Dingle hillside home plans refused

An “earth sheltered dwelling” at Reenbeg, a prominent headland overlooking Dingle harbour, has been refused planning permission by An Bord Pleanála.

The Teletubbies-style home — a contemporary designed U-shaped property built into the hillside on a roughly half-acre elevated site — was to have been barely visible from any angle, it was suggested.

The attempt to disguise the house with stone-faced/earthen banking was to ensure minimal visual impact according to the applicants, agents for applicants Peter and Mary Mullaney who are retiring from the USA.

They appealed a decision by the Kerry County Council last December to refuse permission. The site which can be seen from the pier and the town of Dingle has a history of refusal, although outline permission for a house had been granted in 1979.

An Taisce, the heritage body, which had strongly objected said while “covering the proposed dwelling house with earth may reduce its visual aspect to some extent, it would not fully do so”. In particular the front facing windows “would look out from within the mound and the resulting angular shapes would appear as an unnatural feature in the landscape”.

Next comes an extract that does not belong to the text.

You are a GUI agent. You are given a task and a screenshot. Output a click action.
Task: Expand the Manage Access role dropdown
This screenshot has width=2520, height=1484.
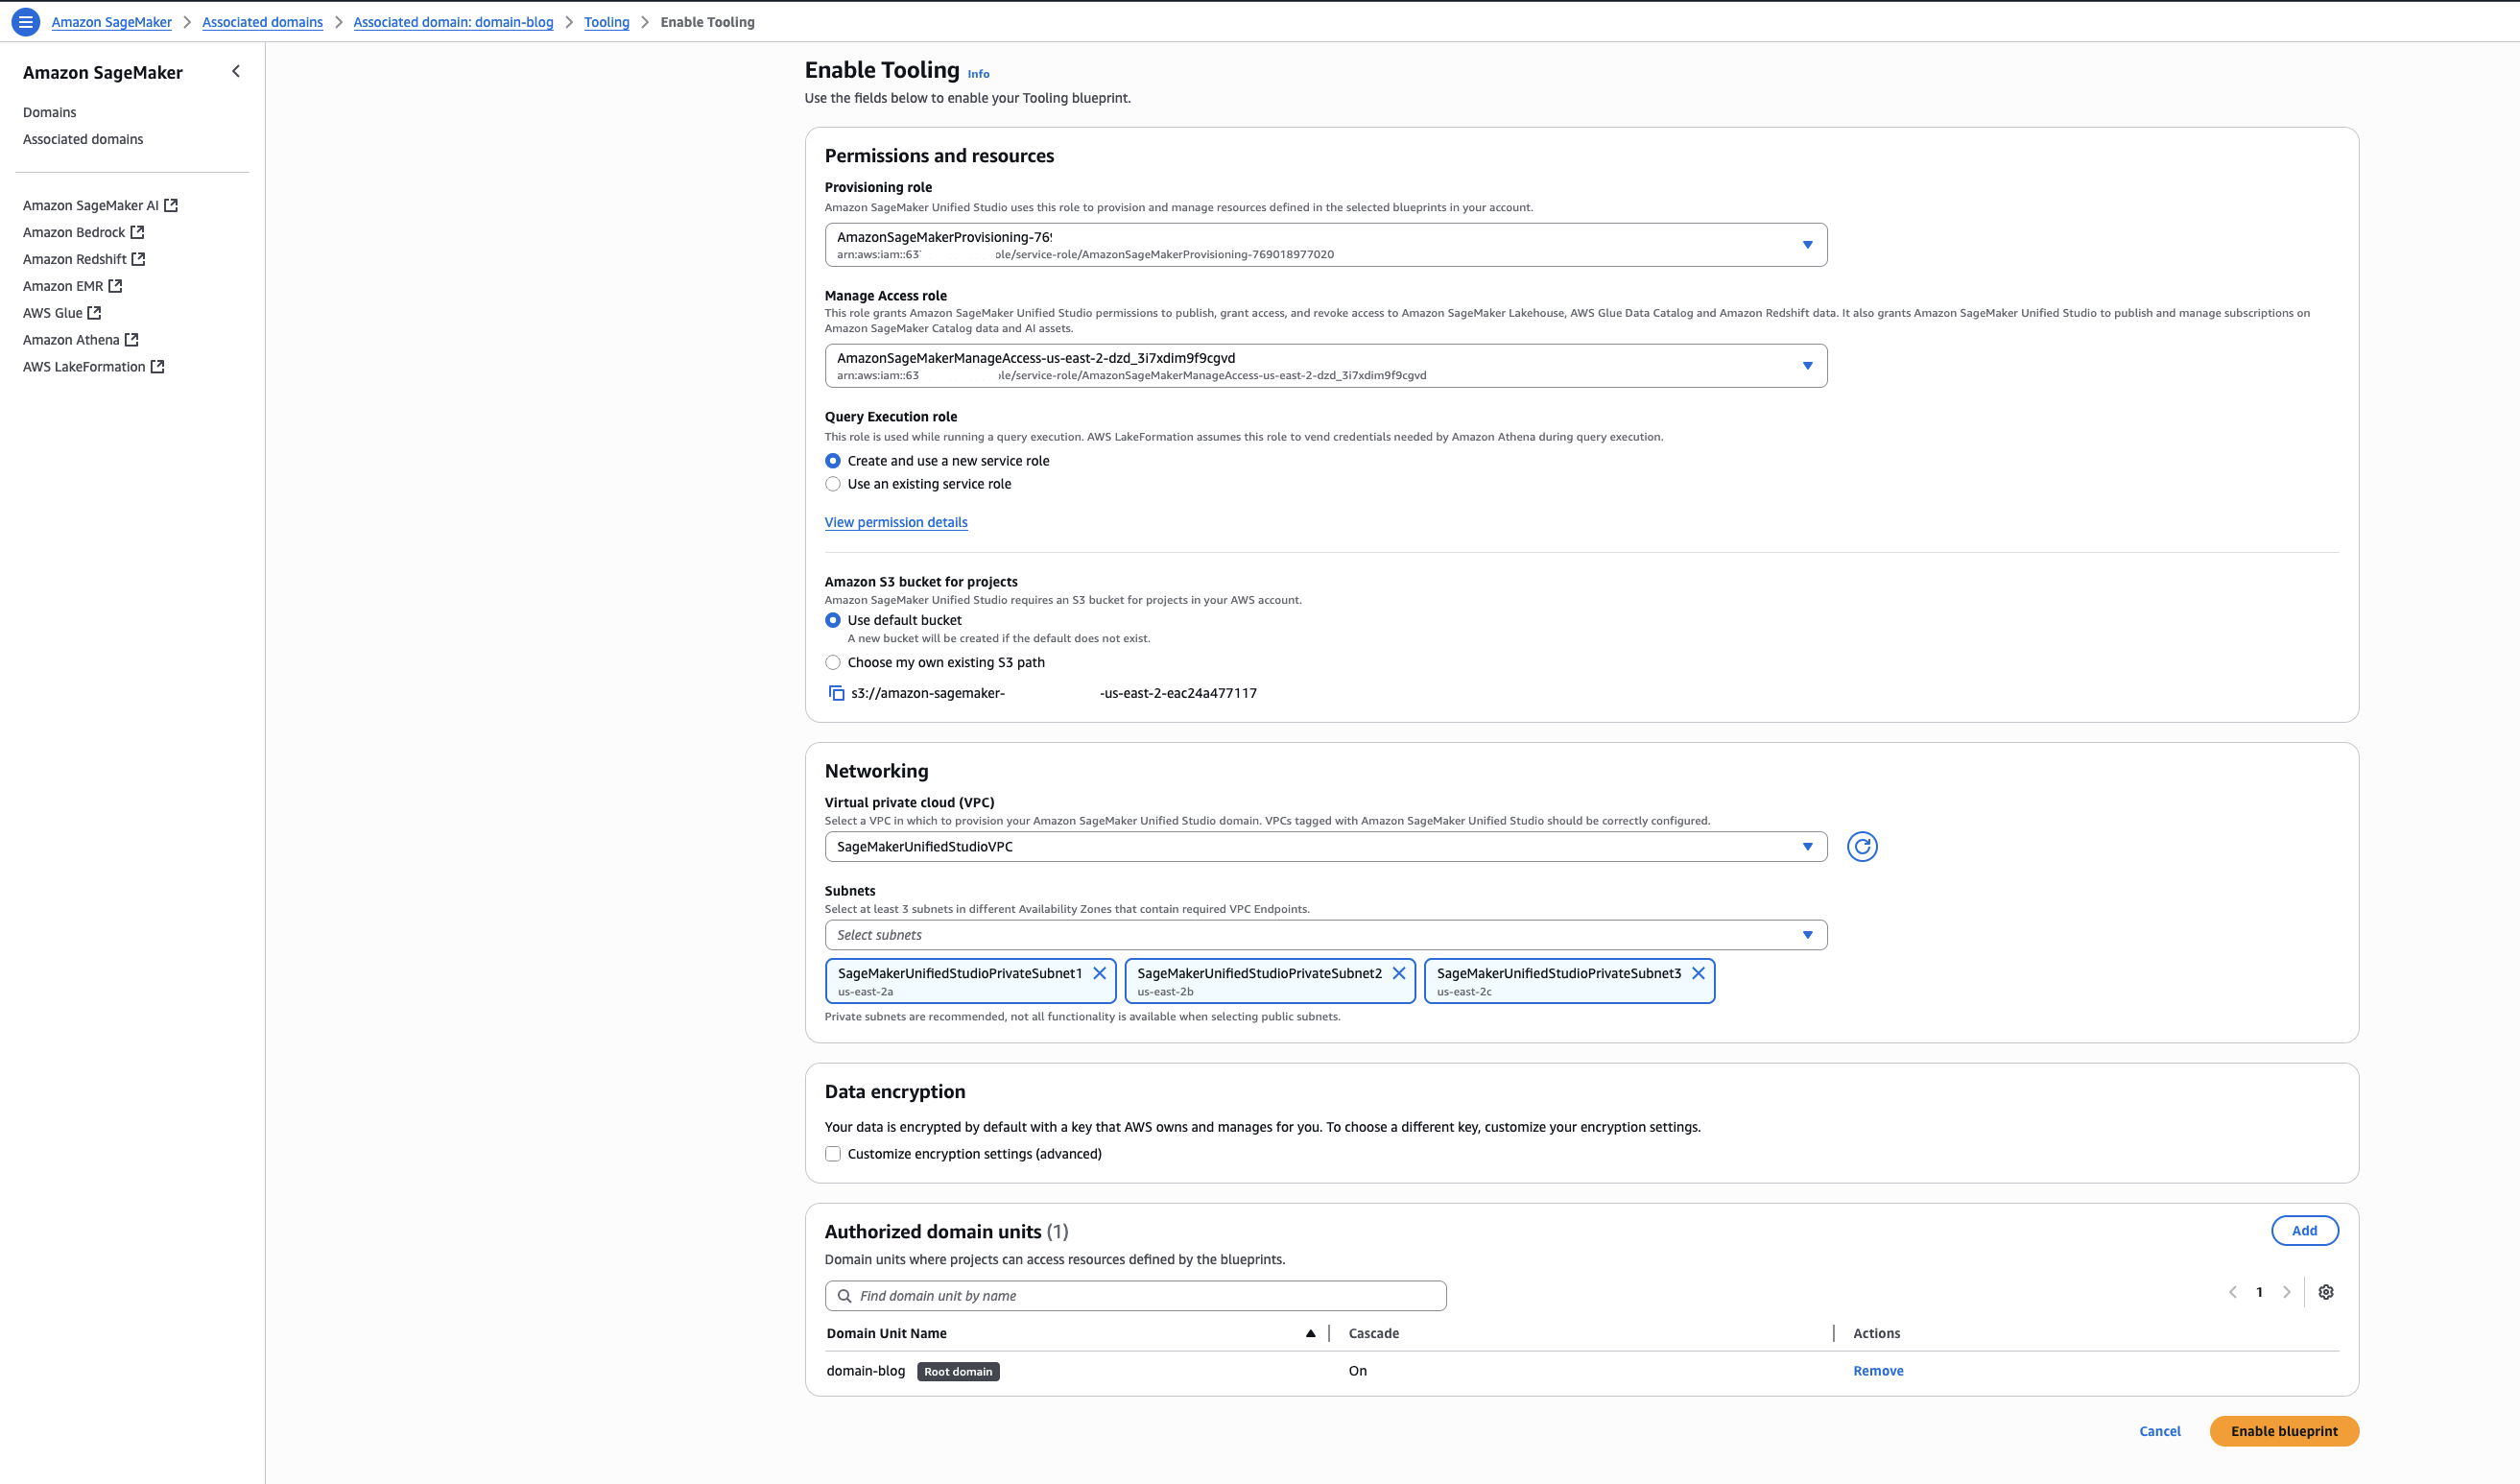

It also said the headland was undeveloped and unsheltered with the landscape open and exposed.

The council said there would have been huge excavation into the hillside to facilitate the construction.

However, the Mullaneys pointed to developments in the wider area and also said the house was to have been their primary residence when they retired. Ms Mullaney grew up in Dingle before emigrating and so had local links, a requirement for building homes in the Kerry countryside.

Planning inspector Robert Speer pointed to the designation of the area as rural general raising the question that such a sensitive coastal location should enjoy greater protection. It was an important foraging area for the chough, Mr Speer also said.

An Bord Pleanála upheld the council’s refusals. The board ruled the development would set a precedent in a visually vulnerable setting. It also said the steep character of the site would pose a problem for waste water effluent and the presence of the chough, of which Dingle had the highest density in Ireland, was another factor in refusing permission.